Computer Controlled Irrigation System
The objective of this project is provide an automated irrigation system that keeps plants in our garden watered, whether we are at home or not. In the past we have lost many plants during the drier summer months, whilst on holiday. Suffolk is one of the driest parts of the UK.
To keep the costs reasonable, I've used off-the-shelf components for this design, available from most good garden centres. Tha main distribution pipes are standard hosepipe. The control will be achieved via an extension of my Home Control System (HCS), using an Ethernet IO board. This is so that I can fully automate the irrigation system and to avoid the need to have an additional controller. It will also enable remote control via my various interfaces, if required. The installation also supports manual over-ride, like all of the automation in my home.
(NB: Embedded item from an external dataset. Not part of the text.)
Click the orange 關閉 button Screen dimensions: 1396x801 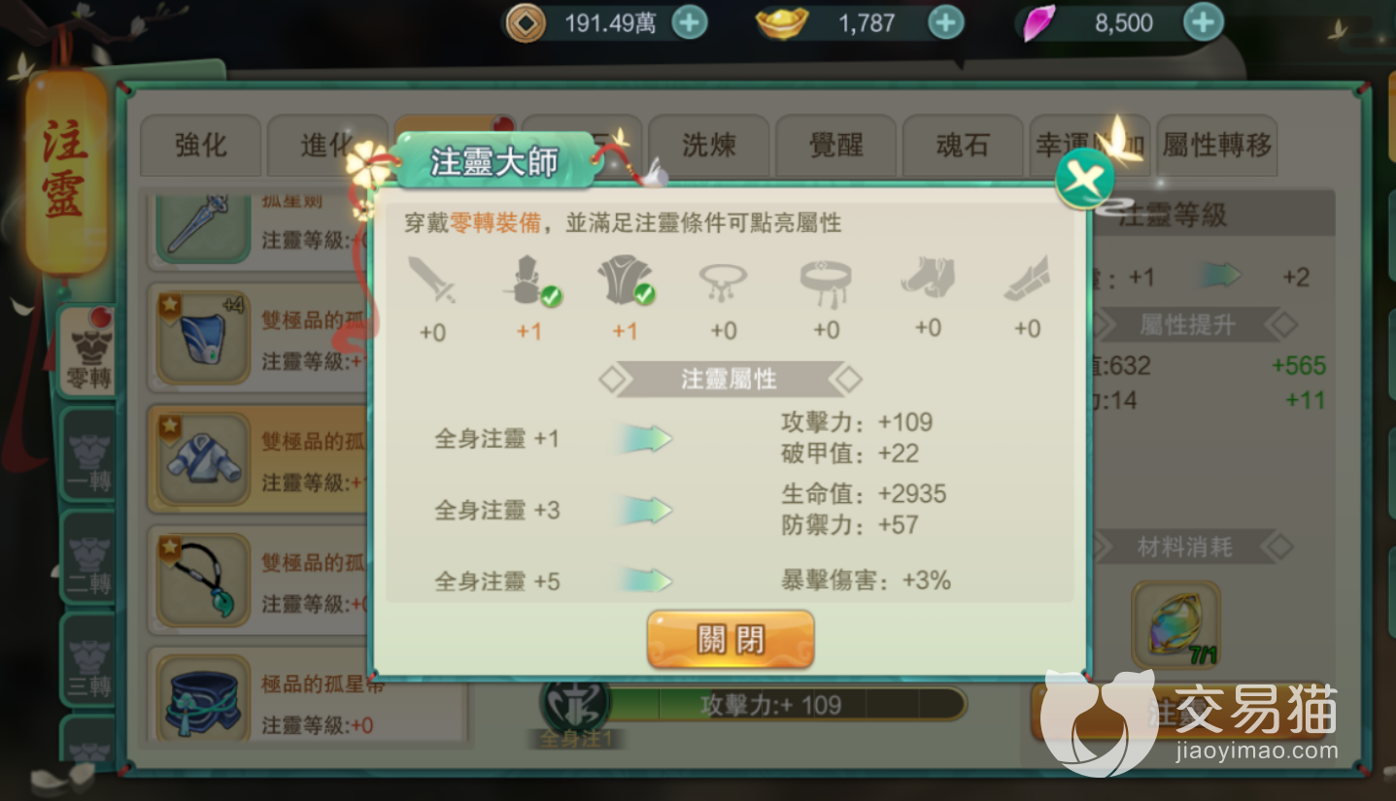coord(731,640)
In its simplest form, the irrigation will use computer controlled timers to deliver water to various pots and beds. Our Home Control System (HCS) is also aware of the external weather and the irrigation elements can adapt to it. The plan is to also add moisture level sensors to enable the water delivery to be more intelligent and efficient through feedback. Some feedback on water level is required to make sure the pumps doesn't operate with an empty water store.
One design consideration is that the control valves must be operated one at a time, to ensure the water pressure and flow remains consistent. As each valve is opened the pump is also switched on to raise the water pressure. As the on time it fairly short, this is not going to be an issue. The best time to irrigate is also after dusk, to minimise evaporation from the warm soli.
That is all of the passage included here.